Siwei Cheng is an associate professor of sociology at New York University. Prior to joining the faculty of NYU, she was assistant professor of sociology at the University of California, Los Angeles. Her research focuses on inequality, mobility, the labor market, and public opinions on inequality. Her current work uses network methods to study occupational mobility in the labor market. Another project examines the polarization of jobs and wages between and within occupations. She received a Ph.D. in sociology and public policy and M.A. in statistics, both from the University of Michigan, and a B.A. in economics and mathematical statistics from Peking University.

Greg Kaplan

Greg Kaplan is a professor of economics at the University of Chicago. His research spans macroeconomics, labor economics, and applied microeconomics, with a focus on the distributional consequences of economic policies and economic forces. He has published extensively on the topics of inequality, risk sharing, unemployment, household formation, migration, fiscal policy, and monetary policy. Kaplan is an editor at the Journal of Political Economy, a research associate at the National Bureau of Economic Research, and a research fellow at the Institute for Fiscal Studies. He also is an economic consultant at the Federal Reserve Bank of Chicago. In 2015, he received a Sloan Foundation fellowship, and in 2019, he was awarded the Central Banking Prize for Economics in Central Banking for his paper, “Monetary Policy According to HANK,” jointly with Ben Moll and Gianluca Violante. Kaplan earned his Ph.D. in economics from New York University, his M.Sc. in economics from the London School of Economics, and his B.Com in finance from Macquarie University.

Benjamin Scuderi

Benjamin Scuderi is a Ph.D. candidate in economics at the University of California, Berkeley. His research focuses on labor economics, the economics of the criminal legal system, and applied econometrics. His ongoing research examines the effects of policies aimed at encouraging work in imperfectly competitive labor markets. In other projects, he explores the estimation of heterogeneous worker preferences over firms from unique data on worker choices, the consequences of dispersion in skills among court-appointed attorneys for indigent clients, and the distribution of discriminatory jury selection behavior by prosecutors. Prior to graduate school, he worked as a predoctoral fellow at the Lab for Economic Applications and Policy at Harvard University. He graduated with a B.A. in applied mathematics from Harvard University, where he was awarded the Thomas Temple Hoopes prize for his senior thesis. 

Lina Yu

Lina Yu is a Ph.D. candidate in economics at Georgetown University. Her research interests are monetary policy and firm dynamics. She is working on identifying the heterogenous employment responses by different firm groups to monetary policy shocks. Motivated by her empirical findings, she is evaluating the role of housing prices and its effect on the observed heterogeneous responses.
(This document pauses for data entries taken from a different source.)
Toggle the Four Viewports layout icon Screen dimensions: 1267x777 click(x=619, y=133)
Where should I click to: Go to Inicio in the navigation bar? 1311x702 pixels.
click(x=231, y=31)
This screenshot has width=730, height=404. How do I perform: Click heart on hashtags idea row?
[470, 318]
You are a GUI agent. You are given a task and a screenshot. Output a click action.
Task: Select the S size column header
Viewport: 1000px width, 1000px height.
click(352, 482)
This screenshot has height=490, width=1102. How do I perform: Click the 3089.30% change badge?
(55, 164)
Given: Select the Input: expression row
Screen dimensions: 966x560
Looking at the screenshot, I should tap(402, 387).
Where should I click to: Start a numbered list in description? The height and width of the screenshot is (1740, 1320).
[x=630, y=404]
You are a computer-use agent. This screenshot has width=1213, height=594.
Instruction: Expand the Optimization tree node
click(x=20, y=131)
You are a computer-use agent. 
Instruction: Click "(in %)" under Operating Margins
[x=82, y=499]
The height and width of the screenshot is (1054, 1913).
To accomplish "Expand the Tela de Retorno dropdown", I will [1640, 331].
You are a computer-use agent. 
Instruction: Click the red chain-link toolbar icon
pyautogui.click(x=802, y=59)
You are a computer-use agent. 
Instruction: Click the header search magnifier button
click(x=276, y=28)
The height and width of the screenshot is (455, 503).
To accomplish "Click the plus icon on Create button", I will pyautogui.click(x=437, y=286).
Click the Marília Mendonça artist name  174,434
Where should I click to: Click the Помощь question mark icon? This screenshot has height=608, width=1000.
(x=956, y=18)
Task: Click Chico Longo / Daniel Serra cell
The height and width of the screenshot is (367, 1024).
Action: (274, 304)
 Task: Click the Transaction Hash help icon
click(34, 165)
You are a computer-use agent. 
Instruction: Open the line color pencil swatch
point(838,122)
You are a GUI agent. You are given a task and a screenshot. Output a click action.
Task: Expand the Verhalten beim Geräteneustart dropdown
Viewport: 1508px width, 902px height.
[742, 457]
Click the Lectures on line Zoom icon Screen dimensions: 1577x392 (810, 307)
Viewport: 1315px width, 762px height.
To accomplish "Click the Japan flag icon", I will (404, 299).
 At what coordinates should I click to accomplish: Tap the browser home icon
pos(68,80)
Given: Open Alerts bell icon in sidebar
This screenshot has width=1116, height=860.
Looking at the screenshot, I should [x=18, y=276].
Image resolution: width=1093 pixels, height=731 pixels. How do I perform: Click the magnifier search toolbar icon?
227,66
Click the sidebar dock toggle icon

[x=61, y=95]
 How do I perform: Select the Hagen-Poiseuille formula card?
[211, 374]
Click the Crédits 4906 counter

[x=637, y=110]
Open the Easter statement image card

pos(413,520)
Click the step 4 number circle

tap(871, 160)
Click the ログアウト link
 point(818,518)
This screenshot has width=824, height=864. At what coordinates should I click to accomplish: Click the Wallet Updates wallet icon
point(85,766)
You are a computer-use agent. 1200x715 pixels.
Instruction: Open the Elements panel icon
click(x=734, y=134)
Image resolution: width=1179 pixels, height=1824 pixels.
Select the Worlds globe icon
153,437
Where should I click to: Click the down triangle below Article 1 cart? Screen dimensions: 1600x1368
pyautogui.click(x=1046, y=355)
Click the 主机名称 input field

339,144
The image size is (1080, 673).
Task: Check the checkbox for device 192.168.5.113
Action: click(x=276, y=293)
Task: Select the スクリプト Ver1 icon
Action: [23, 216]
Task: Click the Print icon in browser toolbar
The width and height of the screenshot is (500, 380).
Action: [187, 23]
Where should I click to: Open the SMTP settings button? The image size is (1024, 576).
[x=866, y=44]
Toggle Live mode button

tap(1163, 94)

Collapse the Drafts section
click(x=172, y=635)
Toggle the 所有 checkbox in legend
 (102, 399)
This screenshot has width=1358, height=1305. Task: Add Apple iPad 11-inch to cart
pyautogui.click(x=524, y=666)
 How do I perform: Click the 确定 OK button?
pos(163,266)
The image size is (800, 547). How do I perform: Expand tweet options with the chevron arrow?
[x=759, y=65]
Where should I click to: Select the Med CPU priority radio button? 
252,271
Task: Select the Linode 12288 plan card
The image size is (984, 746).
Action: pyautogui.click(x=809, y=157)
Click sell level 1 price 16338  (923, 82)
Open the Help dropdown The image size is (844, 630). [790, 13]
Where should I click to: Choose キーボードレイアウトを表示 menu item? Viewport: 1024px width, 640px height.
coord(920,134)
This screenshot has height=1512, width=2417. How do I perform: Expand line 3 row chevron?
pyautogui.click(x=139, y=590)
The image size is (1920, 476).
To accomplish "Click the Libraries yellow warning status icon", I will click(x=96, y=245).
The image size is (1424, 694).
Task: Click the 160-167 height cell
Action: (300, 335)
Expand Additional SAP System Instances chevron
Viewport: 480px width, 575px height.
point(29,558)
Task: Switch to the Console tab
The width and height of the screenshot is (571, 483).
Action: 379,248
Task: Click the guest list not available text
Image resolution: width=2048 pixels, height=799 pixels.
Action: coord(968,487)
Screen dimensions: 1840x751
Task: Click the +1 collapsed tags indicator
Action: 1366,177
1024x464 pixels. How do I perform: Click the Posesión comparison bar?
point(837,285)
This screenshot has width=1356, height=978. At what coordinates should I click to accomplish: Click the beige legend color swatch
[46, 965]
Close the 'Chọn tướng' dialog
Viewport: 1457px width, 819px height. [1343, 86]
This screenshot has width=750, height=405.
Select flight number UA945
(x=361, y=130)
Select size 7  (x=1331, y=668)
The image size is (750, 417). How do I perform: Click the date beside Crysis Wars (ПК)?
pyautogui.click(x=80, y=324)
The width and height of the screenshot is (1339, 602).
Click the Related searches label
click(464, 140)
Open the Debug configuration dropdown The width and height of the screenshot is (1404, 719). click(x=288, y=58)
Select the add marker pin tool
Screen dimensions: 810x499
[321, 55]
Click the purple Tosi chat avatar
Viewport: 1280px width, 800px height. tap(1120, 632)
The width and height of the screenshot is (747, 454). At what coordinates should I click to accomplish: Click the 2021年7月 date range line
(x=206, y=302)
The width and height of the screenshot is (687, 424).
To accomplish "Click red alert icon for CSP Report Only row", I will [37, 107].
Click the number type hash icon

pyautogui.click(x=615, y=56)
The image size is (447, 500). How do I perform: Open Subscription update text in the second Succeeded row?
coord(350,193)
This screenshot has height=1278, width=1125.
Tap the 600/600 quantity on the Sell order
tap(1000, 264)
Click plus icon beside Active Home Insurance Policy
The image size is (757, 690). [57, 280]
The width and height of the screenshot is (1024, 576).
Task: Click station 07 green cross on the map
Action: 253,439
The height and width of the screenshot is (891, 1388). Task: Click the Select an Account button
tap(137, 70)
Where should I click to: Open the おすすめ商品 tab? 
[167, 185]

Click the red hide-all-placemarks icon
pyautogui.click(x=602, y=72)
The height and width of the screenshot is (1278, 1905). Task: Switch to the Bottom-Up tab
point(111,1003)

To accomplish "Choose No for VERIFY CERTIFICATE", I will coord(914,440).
Her research utilizes both macro and micro data for the empirical analysis and a monetary business cycle model for counterfactual policy analysis. Yu received her B.A. in Hindi and economics from Peking University and her M.A. in international relations and international economics from Johns Hopkins University. Before joining Georgetown University, Yu worked as a research assistant at the International Monetary Fund.

Eva Lyubich

Eva Lyubich is a Ph.D. candidate in economics at the University of California, Berkeley and a graduate student researcher at the Energy Institute at UC Berkeley’s Haas School of Business. Her research is on energy and climate policy, with a focus on the relationship between inequality, public goods, and emissions. She is especially interested in the potential role of place-based policy in addressing the climate crisis. Prior to starting her graduate studies, she worked as a research assistant at Microsoft Research. She received an B.S. in physics from Brown University.